Diverse folk diversely they demed;
As many heddes as manye wittes there been.
Geoffrey Chaucer, The Squires Tale

Tuesday 24 July 2012

Barking on Goodreads

It might have been true once that on the internet no-one knows you’re a dog, but sometimes people make it their business to find out. Particularly if they don’t like what you’ve been barking. I’ve been following the controversy around supposed bullying on Goodreads on Twitter and various blogs in the past few days. Basically, a group of authors who didn’t like critical reviews of their work anonymously started a website, Stop the GR Bullies, which aggregated information about reviewers and warning readers that their reviews shouldn’t be trusted (a very sanitised description).
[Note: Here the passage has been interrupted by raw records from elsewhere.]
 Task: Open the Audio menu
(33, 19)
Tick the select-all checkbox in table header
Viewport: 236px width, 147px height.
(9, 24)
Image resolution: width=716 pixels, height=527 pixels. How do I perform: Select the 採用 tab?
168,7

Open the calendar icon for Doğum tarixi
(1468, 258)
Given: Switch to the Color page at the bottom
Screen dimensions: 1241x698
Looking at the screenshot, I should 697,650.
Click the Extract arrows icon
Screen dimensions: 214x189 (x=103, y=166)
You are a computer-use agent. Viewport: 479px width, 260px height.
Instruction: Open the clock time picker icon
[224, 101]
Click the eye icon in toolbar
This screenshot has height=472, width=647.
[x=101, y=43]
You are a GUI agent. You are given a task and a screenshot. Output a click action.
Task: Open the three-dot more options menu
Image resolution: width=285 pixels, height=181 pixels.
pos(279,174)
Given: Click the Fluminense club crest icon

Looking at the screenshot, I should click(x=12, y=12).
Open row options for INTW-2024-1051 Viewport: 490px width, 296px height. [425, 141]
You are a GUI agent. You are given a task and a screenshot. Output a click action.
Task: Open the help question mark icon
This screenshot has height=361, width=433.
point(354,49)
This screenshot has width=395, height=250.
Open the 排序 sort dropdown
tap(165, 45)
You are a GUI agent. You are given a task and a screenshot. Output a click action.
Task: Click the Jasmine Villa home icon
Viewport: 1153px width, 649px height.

I haven’t seen all the screen-shots, and it seems that quite a few posts have been taken down, so I don’t know the details of who said what and when. Foz Meadows has a good post about it here.
Most of the blogs I’ve read about it are along the lines of what John Scalzi had to say last week: “Bad Reviews: I Can HandleThem, and So Should You.”  The situation isn’t directly related to my research, but it reminded me a lot of RaceFail 09 with the ‘outing’ of anonymous users. It’s all about power: who is allowed to have a voice, and what they are allowed to say. And who decides. All those questions are connected to issues around race and gender and class. The social and cultural systems that privilege certain voices offline aren’t suddenly erased in the virtual world. Even on the internet, some dogs bark louder than others, and some get muzzled.